■ **Requisito 1**
Segundo o trecho do texto, qual é a duração do filme “Mulher Oceano”?

■ **Trecho do texto**
= = = =

Sinopse: Ao se mudar para Tóquio, uma escritora brasileira escreve seu novo livro, instigada por experiências no Japão e a cena que presenciou no Rio de Janeiro: uma nadadora rasgando o horizonte em mar aberto. Essas duas mulheres aparentemente não compartilham nenhuma conexão, até que suas vidas começam a interferir uma na outra, ligadas pelo mar. Hannah, escritora, mergulha em uma jornada de autodescoberta no Japão, enquanto Ana, nadadora, tem seu corpo transformado em uma espécie de oceano interior.
Direção: Djin Sganzerla
Título Original: Mulher Oceano (2020)
Gênero: Drama
Duração: 1h 39min
País: Brasil
Imersa em Si
Na mesma semana em que será disponibilizado gratuitamente em janela de exibição da 24ª Mostra de Cinema de Tiradentes, o filme “Mulher Oceano” chega ao Amazon Prime Video. Escrito, dirigido e produzido por Djin Sganzerla, a trajetória do longa-metragem passa pela Mostra SP de 2020 e pela tentativa de lançamento em circuito comercial. Sua presença no streaming é mais uma aquisição para um catálogo pouco original no mercado no que diz respeito ao cinema internacional. Nesse caso, o Brasil tem salvado os cinéfilos em busca de fuga de sua zona de conforto.

= = = =

■ **Registros a usar**
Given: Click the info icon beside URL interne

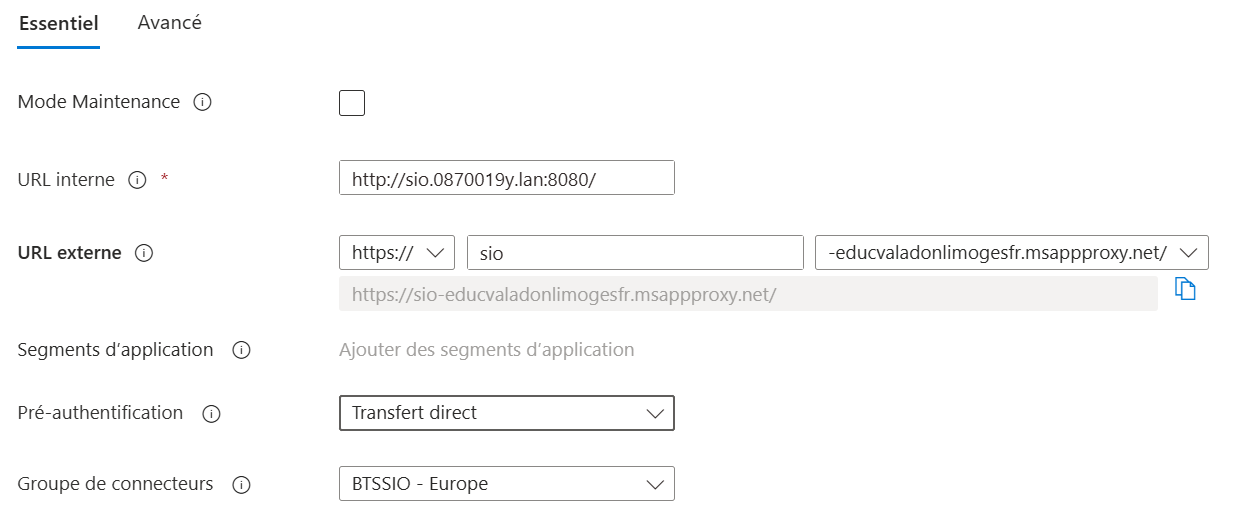Looking at the screenshot, I should point(138,181).
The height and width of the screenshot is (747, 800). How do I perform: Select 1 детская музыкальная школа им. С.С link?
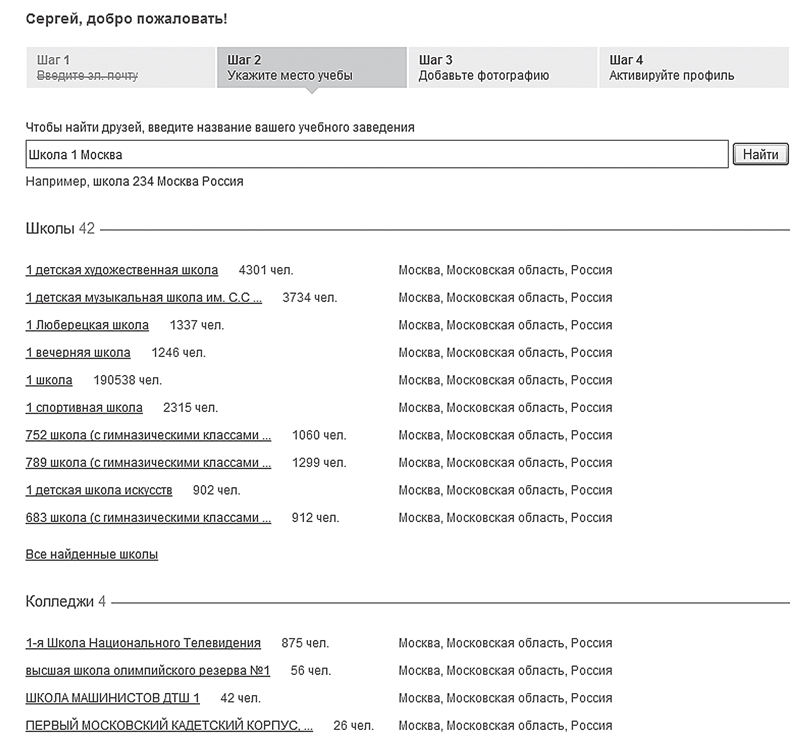(x=144, y=298)
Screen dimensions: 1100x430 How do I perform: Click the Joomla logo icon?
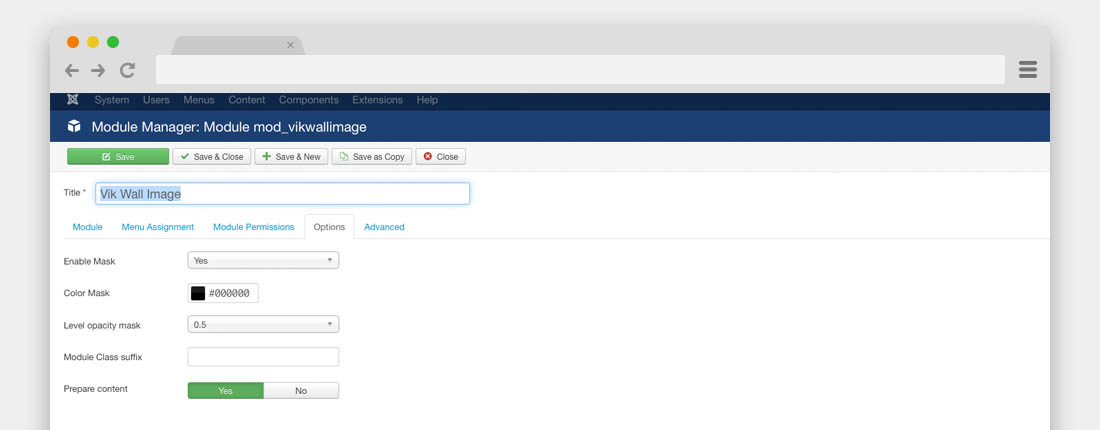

= = = =

■ **Requisito 2**
Devolva todas as linhas dos registros acima sem nenhuma alteração, deixando as imagens fora da resposta.

■ **Resultado correto 1**
1h 39min.

■ **Resultado correto 2**
Given: Click the info icon beside URL interne

Looking at the screenshot, I should point(138,181).
The height and width of the screenshot is (747, 800). How do I perform: Select 1 детская музыкальная школа им. С.С link?
(x=144, y=298)
Screen dimensions: 1100x430 How do I perform: Click the Joomla logo icon?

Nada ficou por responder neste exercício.